AI contract review risks arise from the interplay of technical limitations, legal context gaps, and process dependencies, and managing them requires a clear understanding of where AI assists and where humans must retain control. At a high level, these risks include hallucinated or missed clauses, biased training data, over-reliance on speed, and insufficient attention to jurisdiction-specific rules, all of which can undermine accuracy, compliance, and client trust if left unaddressed. Legal teams should treat AI as a powerful assistant that accelerates initial scans, highlights potential issues, and suggests redlines, while maintaining lawyers in the loop for final judgment, strategic decisions, and ethical oversight. Understanding this balance is essential to harness productivity gains without exposing the firm or clients to undue liability or reputational harm.

The core of AI contract review risks lies in the model’s training data and architecture, which may not reflect the full nuance of your practice area, jurisdiction, or client preferences. Large language models can generate plausible but incorrect legal language, miss subtle contextual cues, or fail to flag provisions that are unusual but appropriate in a specific deal, leading to exposure that a careful human review would catch. Models may also inherit historical biases, favoring certain clause structures or party types, and they often struggle with dense cross-references, defined terms hierarchies, and highly technical schedules. Because these failures are rarely obvious on the surface, teams can unknowingly act on incomplete or skewed output, which compounds risk across the transaction lifecycle.

Also worth reading: How can law firms implement AI governance to manage compliance risks while adopting generative AI tools? · What are the most effective legal project risk management strategies for in-house teams in 2026? · What are timeline templates for legal teams and how can they be used effectively?

To manage these risks, establish a disciplined workflow that integrates AI into contract analysis while preserving clear human accountability. Start by defining the scope of AI use, such as initial due diligence, clause extraction, or risk flagging, and document which tasks remain lawyer-owned, including interpretation, negotiation strategy, and final approval. Pair AI tools with robust prompts, curated clause libraries, and jurisdiction-specific guardrails, and validate key outputs against authoritative sources, prior agreements, and expert legal judgment. Quality assurance steps like spot checks, peer reviews, and audit trails help detect inconsistencies early and build confidence in the assisted process among both internal stakeholders and external counterparts.
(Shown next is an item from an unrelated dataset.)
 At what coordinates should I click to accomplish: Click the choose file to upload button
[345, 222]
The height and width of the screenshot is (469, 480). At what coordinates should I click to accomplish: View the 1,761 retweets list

Common mistakes include using AI contract review as a fully automated replacement for lawyer review, underestimating the effort needed to configure and supervise the tool, and failing to set clear policies on data privacy, confidentiality, and acceptable use. Teams may also overlook version control, ignore jurisdiction-specific rules, or apply a one size fits all approach across diverse contract types, increasing the chance of missed obligations or unenforceable clauses. Another frequent error is overconfidence in speed, where the allure of minutes leads to insufficient time spent on context gathering, stakeholder alignment, and exception handling, which erodes the perceived value of the technology.

Practical steps to implement AI contract review safely begin with a pilot on non critical agreements, where outcomes can be compared against baseline manual reviews and refined iteratively. Define a taxonomy of risk levels, clear escalation paths for high impact or ambiguous clauses, and standardized checklists that combine AI suggestions with human expertise, supported by tools for versioning, commenting, and approval. Invest in training for lawyers and paralegals on prompt design, model behavior, and ethical considerations, and maintain logs of prompts and overrides to support continuous improvement and regulatory inquiry. Over time, this structured approach turns AI from a black box curiosity into a reliable component of a resilient, scalable contract practice.

When to act or escalate depends on the nature of the contract, the stakes of the transaction, and the maturity of your governance framework, and these factors should guide both adoption and oversight. High value, complex, or regulated agreements, such as mergers, financings, or long term service contracts, typically warrant a higher degree of human review, more rigorous validation, and possibly limitations on the use of certain AI features. If the AI consistently misses known issues, hallucinates novel clauses, or conflicts with counsel’s advice, treat these as signals to pause, investigate, recalibrate the configuration, or seek external expertise before proceeding further.

Looking ahead, AI contract review will increasingly be seen as one layer in a broader intelligent workflow that spans drafting, negotiation, execution, and analytics, with risks managed through standards, certifications, and shared best practices across the industry. Collaboration between legal teams, technologists, and compliance professionals will be critical to align objectives, clarify responsibilities, and ensure that efficiency gains do not come at the cost of accuracy or ethics. By approaching AI contract review with informed caution, structured processes, and ongoing learning, firms can reduce AI contract review risks while capturing meaningful time savings, better consistency, and more strategic focus for their lawyers.